Municipality in Rio Grande do Norte, Brazil

Baraúna is a municipality in the state of Rio Grande do Norte in the Northeast Region of Brazil. With an area of 825.681 km², of which 9.0255 km² is urban, it is located 279 km from Natal, the state capital, and 1,639 km from Brasília, the federal capital. Its population in the 2022 demographic census was 26,913 inhabitants, according to the Brazilian Institute of Geography and Statistics (IBGE), ranking as the 21rd most populous municipality in the state of Rio Grande do Norte.

== Geography ==
The territory of Baraúna covers 825.681 km², of which 9.0255 km² constitutes the urban area. It sits at an average altitude of 94 meters above sea level. Baraúna borders these municipalities: to the north, Aracati; to the south, Governador Dix-Sept Rosado; to the east, Mossoró; and to the west, Quixeré and Jaguaruana. The city is located 279 km from the state capital Natal, and 1,639 km from the federal capital Brasília.

Under the territorial division established in 2017 by the Brazilian Institute of Geography and Statistics (IBGE), the municipality belongs to the immediate geographical region of Mossoró, within the intermediate region of Mossoró. Previously, under the microregion and mesoregion divisions, it was part of the microregion of Mossoró in the mesoregion of Oeste Potiguar.

== Demographics ==
In the 2022 census, the municipality had a population of 26,913 inhabitants and ranked only 21st in the state that year (out of 167 municipalities), with 50.2% male and 49.8% female, resulting in a sex ratio of 100.8 (10,080 men for every 10,000 women), compared to 24,182 inhabitants in the 2010 census (62.9% living in the urban area), when it held the 21st state position. Between the 2010 and 2022 censuses, the population of Baraúna changed at an annual geometric growth rate of 0.9%. Regarding age group in the 2022 census, 70.43% of the inhabitants were between 15 and 64 years old, 21.9% were under fifteen, and 7.68% were 65 or older. The population density in 2022 was 32.59 inhabitants per square kilometer, with an average of 3.03 inhabitants per household.

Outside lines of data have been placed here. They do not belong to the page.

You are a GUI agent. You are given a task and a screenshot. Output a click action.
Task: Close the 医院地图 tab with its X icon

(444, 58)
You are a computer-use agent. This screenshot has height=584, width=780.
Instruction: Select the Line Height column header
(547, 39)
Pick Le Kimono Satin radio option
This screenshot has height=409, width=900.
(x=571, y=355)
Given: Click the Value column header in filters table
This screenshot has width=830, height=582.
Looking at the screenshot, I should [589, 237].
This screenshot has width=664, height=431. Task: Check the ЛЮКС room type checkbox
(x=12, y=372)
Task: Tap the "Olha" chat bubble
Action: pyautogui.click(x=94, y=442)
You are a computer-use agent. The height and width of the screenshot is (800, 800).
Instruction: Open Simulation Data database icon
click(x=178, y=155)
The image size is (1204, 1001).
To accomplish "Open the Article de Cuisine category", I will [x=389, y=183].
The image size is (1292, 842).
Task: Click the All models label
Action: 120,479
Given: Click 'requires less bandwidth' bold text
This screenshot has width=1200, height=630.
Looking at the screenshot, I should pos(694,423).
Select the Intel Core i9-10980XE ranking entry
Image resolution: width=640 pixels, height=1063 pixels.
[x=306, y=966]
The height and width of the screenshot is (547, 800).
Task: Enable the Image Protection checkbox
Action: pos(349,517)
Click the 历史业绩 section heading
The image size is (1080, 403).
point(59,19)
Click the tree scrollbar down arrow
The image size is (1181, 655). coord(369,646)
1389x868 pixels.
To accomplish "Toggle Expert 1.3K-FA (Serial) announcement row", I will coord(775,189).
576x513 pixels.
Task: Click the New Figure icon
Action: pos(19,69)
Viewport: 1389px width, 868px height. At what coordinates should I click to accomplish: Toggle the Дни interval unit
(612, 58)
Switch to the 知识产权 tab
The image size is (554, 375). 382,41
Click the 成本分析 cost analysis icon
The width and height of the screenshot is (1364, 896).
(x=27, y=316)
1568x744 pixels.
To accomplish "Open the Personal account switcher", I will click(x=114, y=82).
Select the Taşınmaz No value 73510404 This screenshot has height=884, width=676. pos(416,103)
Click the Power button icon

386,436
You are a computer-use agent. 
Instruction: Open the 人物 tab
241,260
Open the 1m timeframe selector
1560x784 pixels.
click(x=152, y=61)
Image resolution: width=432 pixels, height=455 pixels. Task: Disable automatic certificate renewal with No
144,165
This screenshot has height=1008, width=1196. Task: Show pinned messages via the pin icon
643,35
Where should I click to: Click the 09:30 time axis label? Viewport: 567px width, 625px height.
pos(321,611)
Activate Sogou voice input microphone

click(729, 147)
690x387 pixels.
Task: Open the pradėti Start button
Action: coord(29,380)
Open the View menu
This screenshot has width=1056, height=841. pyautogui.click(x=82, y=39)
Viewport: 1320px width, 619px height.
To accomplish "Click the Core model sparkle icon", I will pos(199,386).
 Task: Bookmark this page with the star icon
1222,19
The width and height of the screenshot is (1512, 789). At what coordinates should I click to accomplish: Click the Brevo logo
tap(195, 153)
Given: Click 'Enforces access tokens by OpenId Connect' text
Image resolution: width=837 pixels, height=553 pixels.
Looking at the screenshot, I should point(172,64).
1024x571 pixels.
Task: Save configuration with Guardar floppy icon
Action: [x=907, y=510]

The municipality's Human Development Index (HDI-M) is considered medium, according to data from the United Nations Development Programme. According to the 2010 report published in 2013, its value was 0.574, ranking seventh in the state and 2,386th nationally (out of 5,565 municipalities), and the Gini coefficient rose from 0.38 in 2003 to 0.43 in 2010. Considering only the longevity index, its value is 0.756, the income index is 0.562, and the education index is 0.446.